There was another instance in the late seventies where I was so hated by one of D.C.'s top writers (and his inker partner) that what should have been a petty squabble turned into an "us or him" situation. It was so cut-throat that this writer and inker put it to Paul Levitz like this: "Either Rich goes or we do."
Now, I'm one of those people that doesn't take crap from anybody -- I don't mean that like it's some nasty attitude I carry around (I don't) -- it's just part of what makes me who I am, and by that time this was no secret to people I worked with. I wouldn't take anybody's crap, but neither did I give it out. I just kept to myself at all times and stayed focused on my work. So this whole thing sort of hit me sideways.
What had happened was that this particular writer was given a space to work in and it happened to be in the same spare office at D.C. that I occupied. He couldn't concentrate and with some visible anxiety he put it to me like this: he found it impossible to work because my constant pencil sharpening (I had an electric sharpener then) was annoying him. Sound a bit ridiculous? I thought so. In no uncertain terms he then indicated that this situation was intolerable. Apparently, just my presence there was not even acceptable. Where was that coming from?
I have to admit, I was not all that accommodating when I told him: "Interesting. I hear your typewriter clacking away continually and I'm not having any trouble concentrating all." Come on, I thought, we were both grown ups, right? Either he had to somehow deal with it or he could find another space to work in -- so no big deal, right? As far as I was concerned that was the end of the matter and I went back to my drawing.
Paul Levitz, who was Editorial Coordinator at that time, called me into his office on this shortly after that little spate and he told me about this "prima donna" creative team's ultimatum. He said, matter-of-factly: "Their position is, either I fire you, or they leave. What do you think about that?"
Shortly afterward, both of my "sworn enemies" left D.C. I never did find out what had inspired such enormous hatred. In this business (the entertainment business, really -- and it is much like Hollywood), there are creative people of all kinds. Most of them are wonderful to work with -- but some of them have difficult personalities and monstrously huge egos. I have already recounted some of my difficulties with Deathlok on the editorial side. So it should come as no surprise to comics fans that behind-the-scenes nonsense like I just described does actually happen a lot in comics.
For the most part, up to that time I had a point of view that was still very much a wide-eyed comic book fan way of seeing the business (I know better now). I knew how lucky I was to even be in the business! It was unnatural for me even to view any other working professionals as competitors -- especially considering that the industry was so small and there always seemed to be enough work for everybody.
So, along the way, I would help a few others to get started, like George Perez, Jim Lee, Todd McFarlane, Mark Texiera, Denys Cowan, Lou Manna, Willie Blyberg, Jackson Guice, Klaus Janson, Carlos Garzon, Ricardo Villagran and Eduardo Barretto -- and of course, my friends from Detroit, Arvell Jones and Keith Pollard.

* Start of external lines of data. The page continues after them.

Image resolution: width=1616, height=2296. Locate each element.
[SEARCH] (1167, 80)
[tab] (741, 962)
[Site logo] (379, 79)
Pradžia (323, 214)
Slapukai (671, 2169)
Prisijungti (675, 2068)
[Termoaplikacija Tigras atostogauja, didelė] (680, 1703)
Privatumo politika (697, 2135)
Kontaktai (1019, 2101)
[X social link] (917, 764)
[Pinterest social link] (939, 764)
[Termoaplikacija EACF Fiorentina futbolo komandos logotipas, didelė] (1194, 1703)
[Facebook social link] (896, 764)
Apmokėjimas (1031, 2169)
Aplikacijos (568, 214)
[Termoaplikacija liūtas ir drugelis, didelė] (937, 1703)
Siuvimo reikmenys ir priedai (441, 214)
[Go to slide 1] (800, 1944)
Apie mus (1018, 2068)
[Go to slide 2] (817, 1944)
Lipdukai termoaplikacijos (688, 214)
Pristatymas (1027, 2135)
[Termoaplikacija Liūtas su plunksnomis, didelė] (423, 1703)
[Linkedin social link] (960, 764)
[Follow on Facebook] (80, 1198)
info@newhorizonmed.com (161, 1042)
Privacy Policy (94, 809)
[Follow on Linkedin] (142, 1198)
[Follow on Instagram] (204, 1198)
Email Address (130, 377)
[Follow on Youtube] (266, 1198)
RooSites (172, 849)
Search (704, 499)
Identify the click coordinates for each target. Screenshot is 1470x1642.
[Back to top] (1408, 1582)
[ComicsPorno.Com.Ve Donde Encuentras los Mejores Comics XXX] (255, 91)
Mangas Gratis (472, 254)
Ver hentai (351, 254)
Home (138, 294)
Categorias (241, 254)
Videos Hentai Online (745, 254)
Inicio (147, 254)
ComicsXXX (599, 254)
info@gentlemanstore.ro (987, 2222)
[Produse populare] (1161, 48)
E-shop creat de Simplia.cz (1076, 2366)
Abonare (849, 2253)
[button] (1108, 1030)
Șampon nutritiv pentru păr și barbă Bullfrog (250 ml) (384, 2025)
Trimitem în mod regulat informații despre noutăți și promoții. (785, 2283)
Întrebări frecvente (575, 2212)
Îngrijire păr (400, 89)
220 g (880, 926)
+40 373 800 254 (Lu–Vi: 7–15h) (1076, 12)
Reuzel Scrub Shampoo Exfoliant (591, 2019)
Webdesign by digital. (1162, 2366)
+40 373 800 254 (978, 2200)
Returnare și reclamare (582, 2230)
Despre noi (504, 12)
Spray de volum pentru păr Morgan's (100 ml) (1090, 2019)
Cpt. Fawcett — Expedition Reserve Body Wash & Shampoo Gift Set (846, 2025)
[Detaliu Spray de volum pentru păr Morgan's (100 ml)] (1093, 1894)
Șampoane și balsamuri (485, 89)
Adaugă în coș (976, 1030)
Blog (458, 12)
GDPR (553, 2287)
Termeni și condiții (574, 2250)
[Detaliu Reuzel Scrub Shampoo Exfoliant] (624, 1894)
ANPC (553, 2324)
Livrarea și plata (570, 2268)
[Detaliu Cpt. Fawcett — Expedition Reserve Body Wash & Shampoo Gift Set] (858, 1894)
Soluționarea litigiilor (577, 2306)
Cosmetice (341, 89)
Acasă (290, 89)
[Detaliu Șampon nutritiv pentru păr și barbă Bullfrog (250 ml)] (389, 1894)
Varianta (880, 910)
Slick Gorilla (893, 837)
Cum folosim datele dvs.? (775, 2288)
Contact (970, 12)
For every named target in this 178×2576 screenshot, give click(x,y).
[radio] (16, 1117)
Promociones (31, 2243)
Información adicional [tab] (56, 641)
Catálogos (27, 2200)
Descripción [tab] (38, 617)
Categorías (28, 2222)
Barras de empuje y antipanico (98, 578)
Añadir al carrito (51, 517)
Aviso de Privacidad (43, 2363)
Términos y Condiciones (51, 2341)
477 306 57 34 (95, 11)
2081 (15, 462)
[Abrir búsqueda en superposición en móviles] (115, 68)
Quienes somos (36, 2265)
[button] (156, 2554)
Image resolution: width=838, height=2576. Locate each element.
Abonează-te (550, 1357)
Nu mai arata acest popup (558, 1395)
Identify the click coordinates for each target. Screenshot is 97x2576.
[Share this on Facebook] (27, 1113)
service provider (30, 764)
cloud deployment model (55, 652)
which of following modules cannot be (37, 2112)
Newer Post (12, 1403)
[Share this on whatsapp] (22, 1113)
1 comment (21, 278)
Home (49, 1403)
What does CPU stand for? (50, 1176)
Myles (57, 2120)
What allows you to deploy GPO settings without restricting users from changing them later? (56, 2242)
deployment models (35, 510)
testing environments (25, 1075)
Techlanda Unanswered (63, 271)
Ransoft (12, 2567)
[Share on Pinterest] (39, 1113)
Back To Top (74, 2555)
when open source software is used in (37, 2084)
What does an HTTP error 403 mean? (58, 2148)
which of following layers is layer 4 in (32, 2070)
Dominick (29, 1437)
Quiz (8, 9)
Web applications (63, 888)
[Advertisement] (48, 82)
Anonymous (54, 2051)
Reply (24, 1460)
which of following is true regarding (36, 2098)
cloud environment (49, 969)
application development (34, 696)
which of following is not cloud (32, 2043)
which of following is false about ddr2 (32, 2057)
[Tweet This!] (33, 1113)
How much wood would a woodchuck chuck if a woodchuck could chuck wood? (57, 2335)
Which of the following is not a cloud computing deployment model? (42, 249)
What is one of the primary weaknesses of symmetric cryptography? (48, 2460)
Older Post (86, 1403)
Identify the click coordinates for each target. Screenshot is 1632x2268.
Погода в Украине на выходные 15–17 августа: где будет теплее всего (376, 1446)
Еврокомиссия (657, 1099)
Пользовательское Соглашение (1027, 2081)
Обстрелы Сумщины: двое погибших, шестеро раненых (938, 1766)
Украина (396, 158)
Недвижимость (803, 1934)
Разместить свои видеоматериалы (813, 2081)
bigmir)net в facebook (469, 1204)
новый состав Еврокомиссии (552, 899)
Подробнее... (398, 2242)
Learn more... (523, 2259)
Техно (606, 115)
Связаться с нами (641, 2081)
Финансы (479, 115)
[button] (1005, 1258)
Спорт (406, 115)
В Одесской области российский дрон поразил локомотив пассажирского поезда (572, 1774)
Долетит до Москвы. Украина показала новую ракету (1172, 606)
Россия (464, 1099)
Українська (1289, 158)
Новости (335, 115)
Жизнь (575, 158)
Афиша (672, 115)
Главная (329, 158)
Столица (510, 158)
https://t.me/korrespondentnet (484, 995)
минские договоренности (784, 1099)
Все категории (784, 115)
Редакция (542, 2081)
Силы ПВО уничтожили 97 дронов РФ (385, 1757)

I figured, why not? Other industry stalwarts like Neal Adams, Dick Giordano and Jack Kirby had used their influence to open doors for me and other young upstarts. I was just continuing that tradition and giving something back.
Who were my least favorites? Well, they know who they are.
Now, on to discussing the craft of the comic book artist. I have a few observations I would like to make. By the late seventies I had already drawn over a thousand comic book pages and tens of thousands of figures. That is pretty amazing, considering how close to a "realistic" look some comics artists (me included) could get without ever drawing from models or photographs. It was still cartooning but in terms of "realism" and detail it was far more sophisticated than almost anything from the generation before.
The "realistic" look prior to that had always been more common with newspaper "adventure" strip artists (and they generally did it better than comic book artists). To be fair, though, comics artists by and large didn't have the resources that the newspaper strip artists did anyway, so it is somewhat of an anomaly that this direction in comic books even ever happened.
For me, and most comics artists before me, there was no hiring of models to draw from (who could afford it?), and very little if any sketching from life. So comics artists, in general, tended to always draw figures using a style or technique that they learned by practical problem solving, studying photographs, and for most of them looking mostly at comics drawn by other comics artists. I am no exception -- when I started out that is exactly what I did.
Another frequently used way comics artists would generate figures would be to build up a drawing from shapes and forms -- a very geometric approach (Gil Kane's very dimensional figure work is a good example) -- or artists might work up finished versions of "gesture drawings" (sort of like "doodling", where you just let the pencil fly at first and get a more or less spontaneous action figure).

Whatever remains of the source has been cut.